His existence was tracked down just a few months ago by Nalini Mohabir, a 37-year-old Canadian researcher of Indo-Guyanese descent who has been researching the fate of the 243 passengers on the last boat, MV Resurgent, which left Georgetown in Guyana on Sep 4, 1955.
The story she unveils is anchored on a crucial clause included in all contracts forced upon mostly illiterate peasants from Bihar and Uttar Pradesh before being shipped to work in plantations across the seven seas. Under the “right to return” clause, the colonial government would pay for the passage home for the labourer at the end of his indentureship.
According to Mohabir, who will be presenting her research through photographs at a diaspora festival organised by the Indira Gandhi National Centre for Arts this week on the sidelines of the Pravasi Bharatiya Divas here Jan 8-9, only one in four Indians who went to the colonies to work in plantations returned home.
But the advent of Indian independence suddenly spurred the labourers, even those who had lived there for over 60 years and had grandchildren, to clamour to be returned back to the motherland, their visions tinted with the glorious ideal of being part of a new Indian republic.
“The freedom movement and subsequent independence (of India) had fired the imagination. There were protests in Trinidad and threats of mass suicide in Jamaica over demands to return back home,” Mohabir told IANS.
Only the government in British Guyana acquiesced and chartered a ship to take back a thousand passengers. “But the Indian government pasted posters around the city discouraging people to return,” she said.
On that September day 53 years ago, it seemed the entire country had come to see off 243 passengers aboard M.V. Resurgent on Sproston’s No 1 Wharf in Georgetown. The next day’s paper summed it in a poignant headline – “Going Home. to a home they never saw”.
The reference was to the fact that that the majority of the returnees were going back with family, many of them having been born in the South American colony and only knew of India from oral tales and newsreels.
The ship’s manifest lists the name and the home village, which was a vital clue for Mohabir to trace the descendants.
It was through that method that she stumbled across the only passenger of the ship that she could find alive – Naresh, who had travelled on Resurgent as a 12-year-old along with 19 other family members.
“His father had sold off their entire business to return to India. But, as soon as the ship docked at the port at Calcutta (after one month), Naresh’s family realised that they had made a grave mistake,” said Mohabir.
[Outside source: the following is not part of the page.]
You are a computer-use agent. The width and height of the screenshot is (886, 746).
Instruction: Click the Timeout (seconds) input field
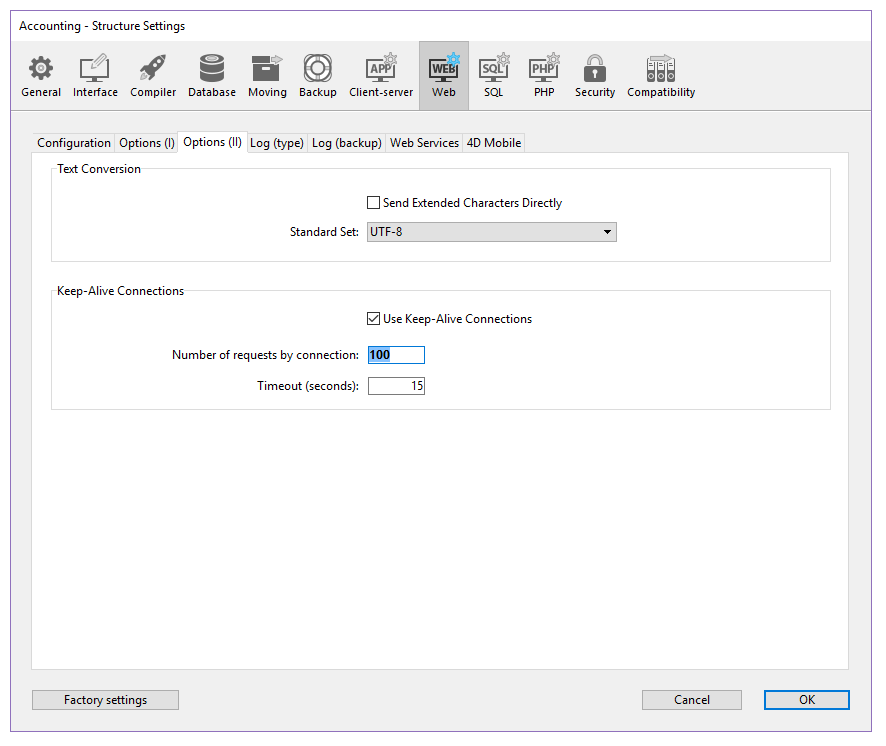point(396,386)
Calcutta was a strange city, already bursting at the seams with refugees from East Pakistan and swirling with chaos due to the festival season. Mohabir remembers that her grandfather, Chhablal Ramcharan, who travelled with Resurgent’s passengers as the Guyanese repatriation officer, telling her of the day after the arrival when he was besieged at the hotel room with mob of 40 passengers.
“They were crying and pleading with him that they wanted to return back. But, what could he do when the passage was only for one way,” she said.
Her grandfather also told her that many of the passengers who couldn’t remember their home villages were put up in a charity shelter called The Refuge.
That organisation still stands at Bow Bazaar, from whose dusty ledgers she was able to find another link to the ship. “I talked to some of the old inmates who remembered a mother and daughter who were not from Calcutta”. Crosschecking the files of the old age home and the ship manifest yielded two names – Manraji (in her 50s) and her daughter, Biphia.
“A son, who had travelled with them, was not listed. Strangely, they apparently never went to their village in Gorakhpur and stayed rest of their lives at the Home. Manraji died sometime in the 1970s, while her daughter was alive till the 1990s,” said Mohabir.
She found another missing link in Uttar Pradesh during her visit in the summer of 2007 – in Amrora village in Azamgarh district was the grandson of another passenger, Sant Sewak. “Interestingly, he did return to his village but went back to Guyana. The grandson showed me the letters and a will that they had preserved, complete with the Guyanese postage stamp.”
She came across other stories of other returnees, who unable to cope with an independent India that had changed drastically after 1947 wanted to go back but could not afford the journey back to the colonies.
“Their stories are not about India making them unhappy, but the misery that displacement causes,” said Mohabir.